Chennai, 26th November 2025. VibeStudio, an agentic coding suite incubated by Immersive Technology and Entrepreneurship Labs (ITEL), announced a targeted compression of the open-source MiniMax M2 model that the company says achieves world-best LLM performance on a single GPU. The work was led by a small Indian team under Arjun Reddy and supported by ITEL chair Prof. Ashok Jhunjhunwala. The project focused on reducing the GPU, Memory, and energy costs associated with deploying Large Language Models for real coding and full-repo reasoning in colleges and enterprises, citing the cost and scale of hardware such as H200 GPUs as a barrier.

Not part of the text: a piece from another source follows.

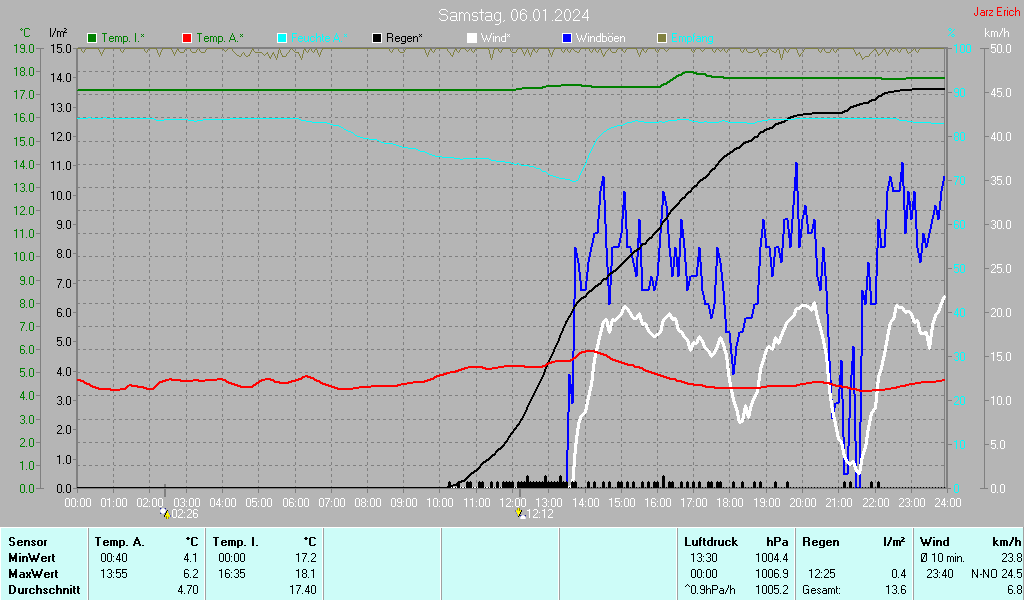1024x600 pixels.
Task: Click the blue Windböen legend square
Action: point(568,38)
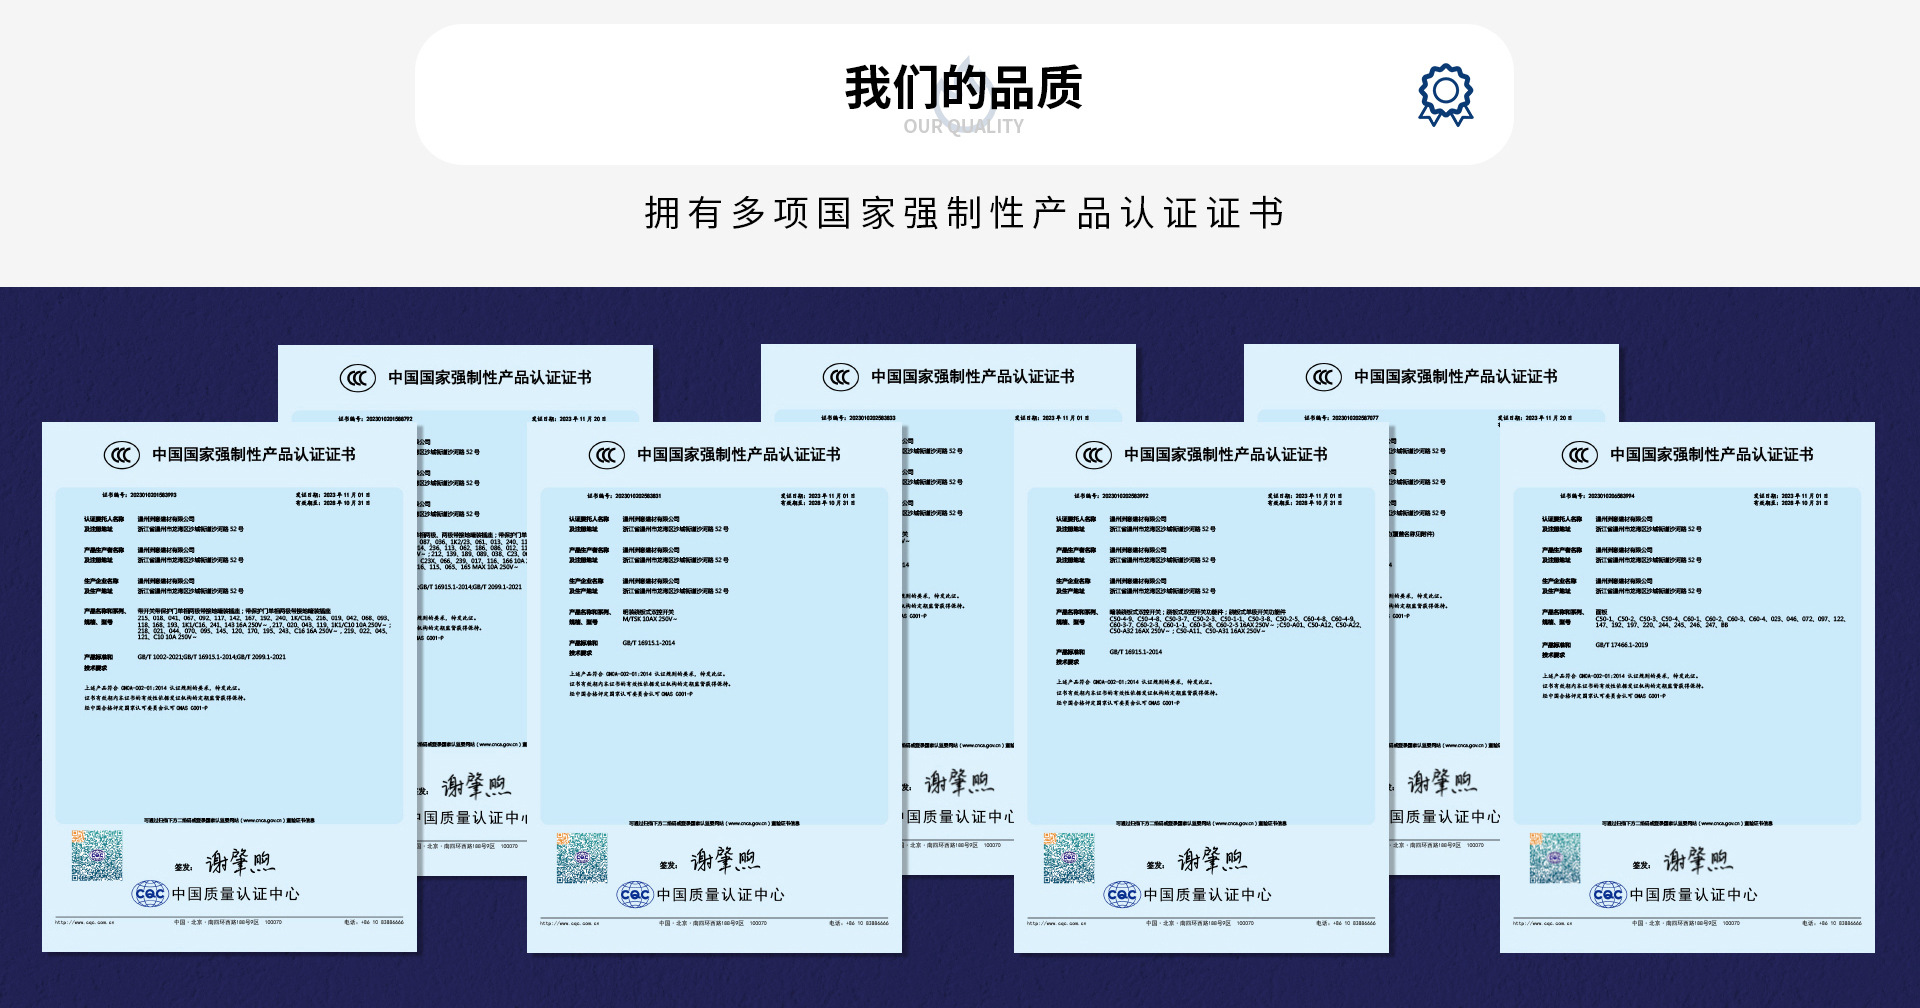Click the CCC logo on the back-row left certificate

VibeStudio describes the new method as THRIFT: Targeted Hierarchical Reduction for Inference and Fine-Tuning. According to the announcement, THRIFT audits the model layer by layer to identify redundant experts, silent activation routes, and dead parameters, and then applies calibrated staged pruning with teacher-guided fine-tuning after each stage. The reported outcome is a 55% size reduction of MiniMax M2 while retaining 80% of the original model’s reasoning strength and coding precision, and in many cases delivering faster responsiveness. VibeStudio says it has released the pruned M2 on HuggingFace as open-source and that the release has crossed 150,000+ downloads to date.

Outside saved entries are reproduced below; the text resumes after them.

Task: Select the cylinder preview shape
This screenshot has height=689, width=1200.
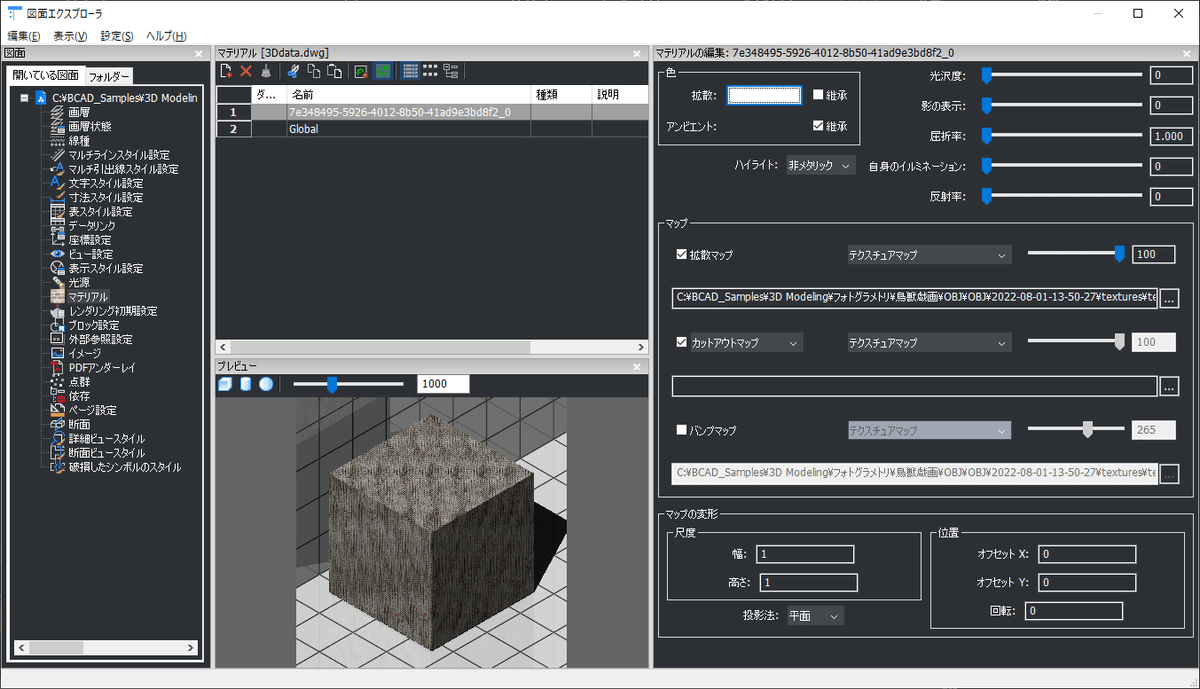Action: (245, 384)
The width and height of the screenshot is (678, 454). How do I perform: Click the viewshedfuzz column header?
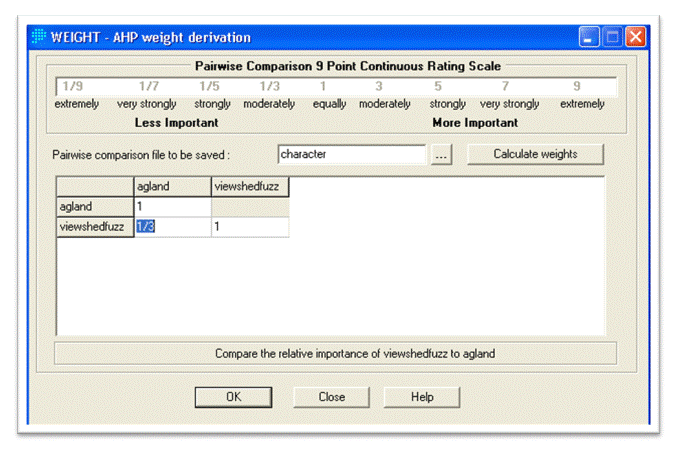tap(250, 186)
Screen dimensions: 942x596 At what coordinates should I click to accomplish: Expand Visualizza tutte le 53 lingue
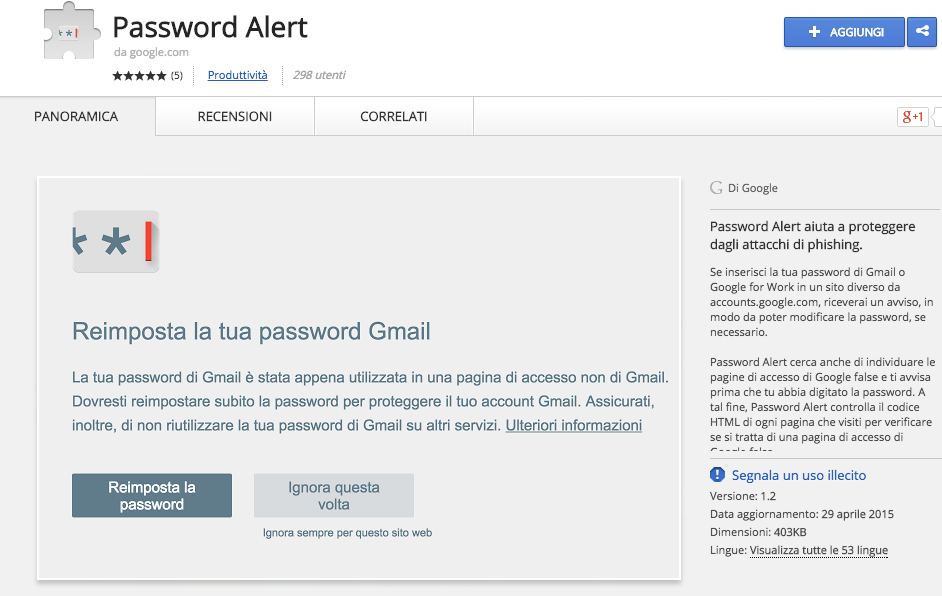click(818, 550)
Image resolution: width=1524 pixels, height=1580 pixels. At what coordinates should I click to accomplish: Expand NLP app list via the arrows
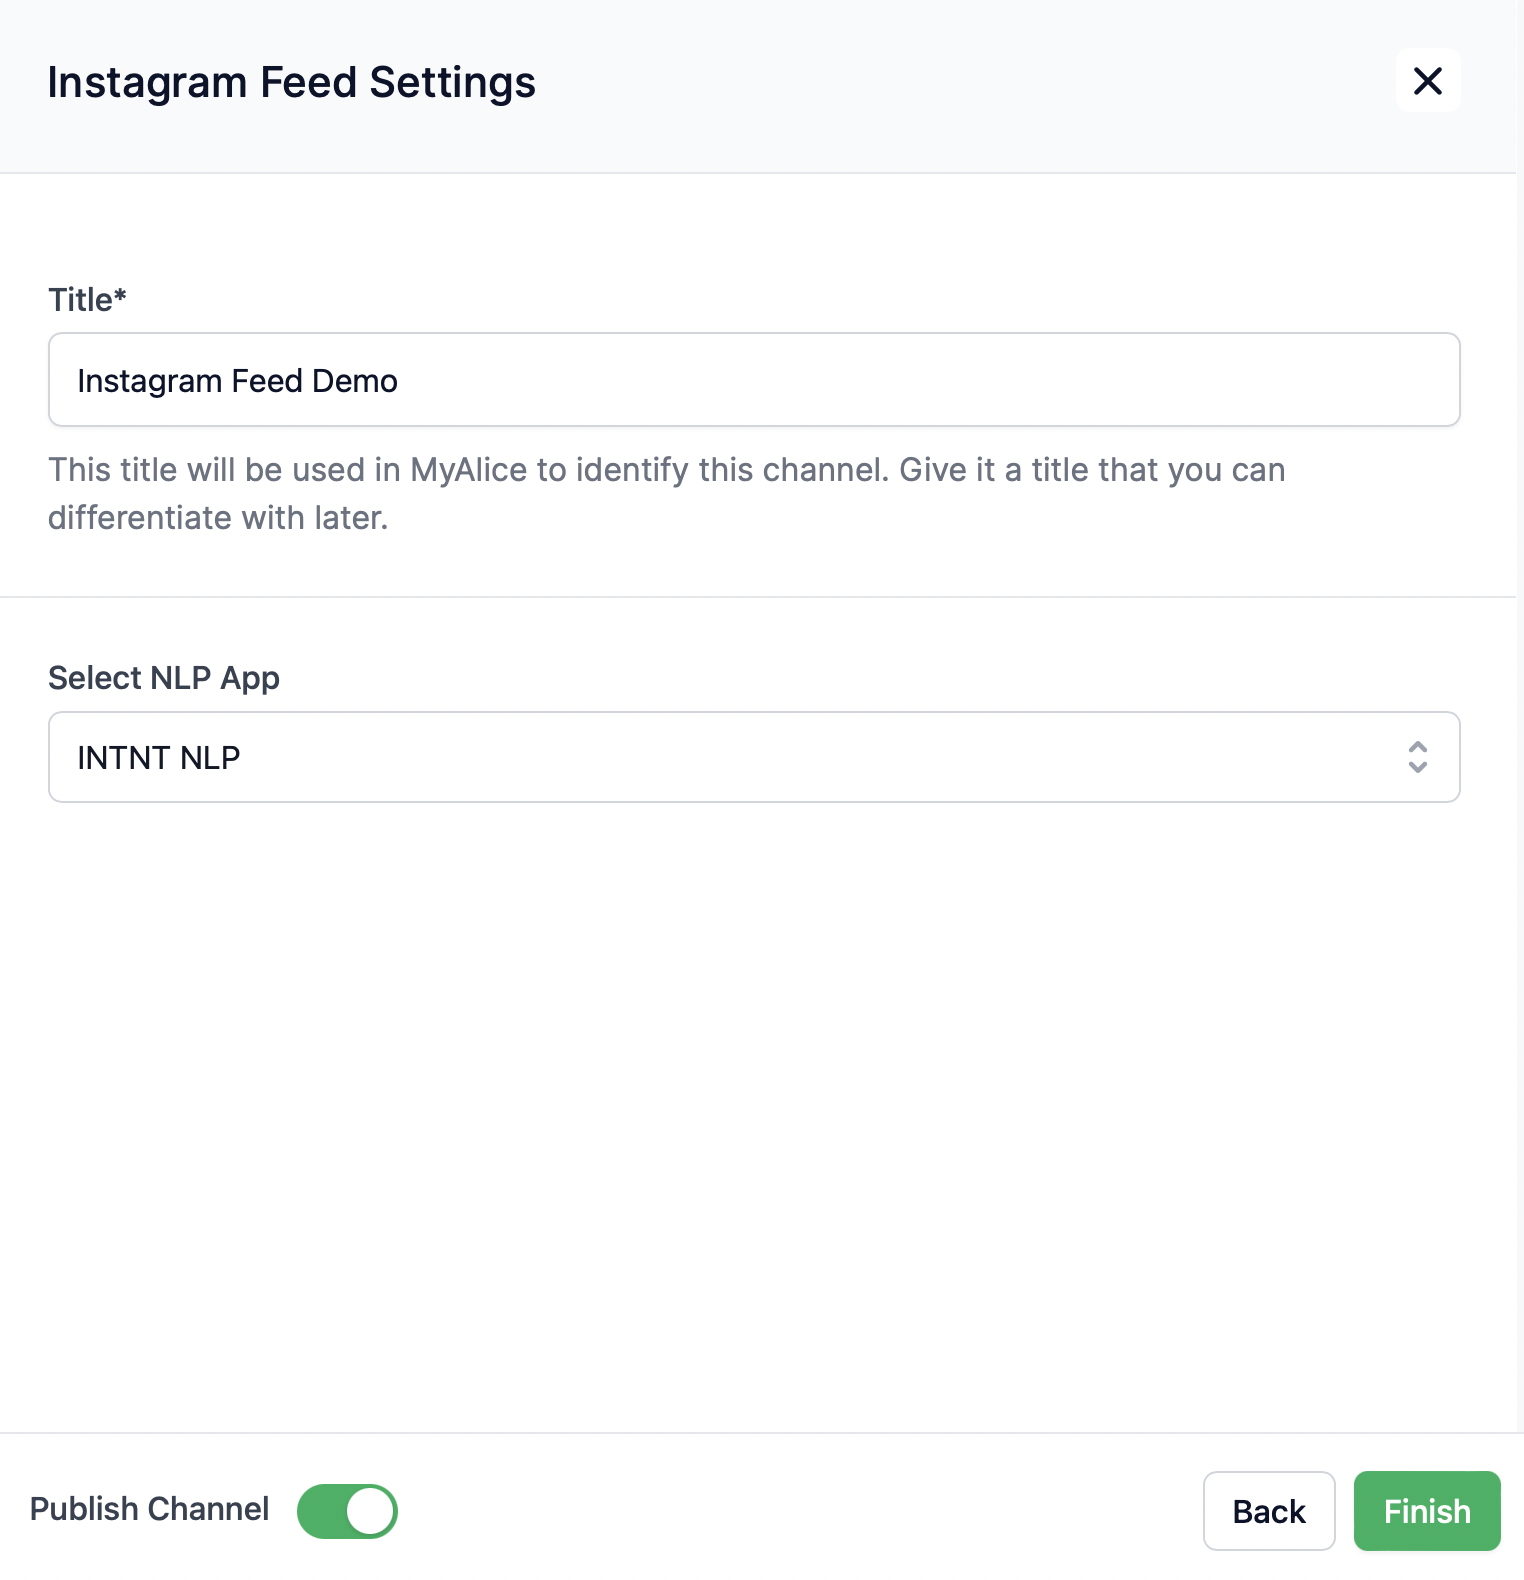click(1417, 757)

Beyond the open release, VibeStudio retains two private foundational models for enterprise deployments: an 8B Dense Model optimised for quantised local use on mainstream hardware and a 32B A3B MoE Model built for secure, high-speed, on-premises reasoning. Those models remain closed and are exclusive to enterprise partners. VibeStudio positions its Agentic IDE and THRIFT-compressed models as a path to deliver powerful, affordable Artificial Intelligence-enabled coding tools to a wide range of users, from large companies to first-year engineering students on budget laptops, emphasizing engineering efficiency over continually scaling model size.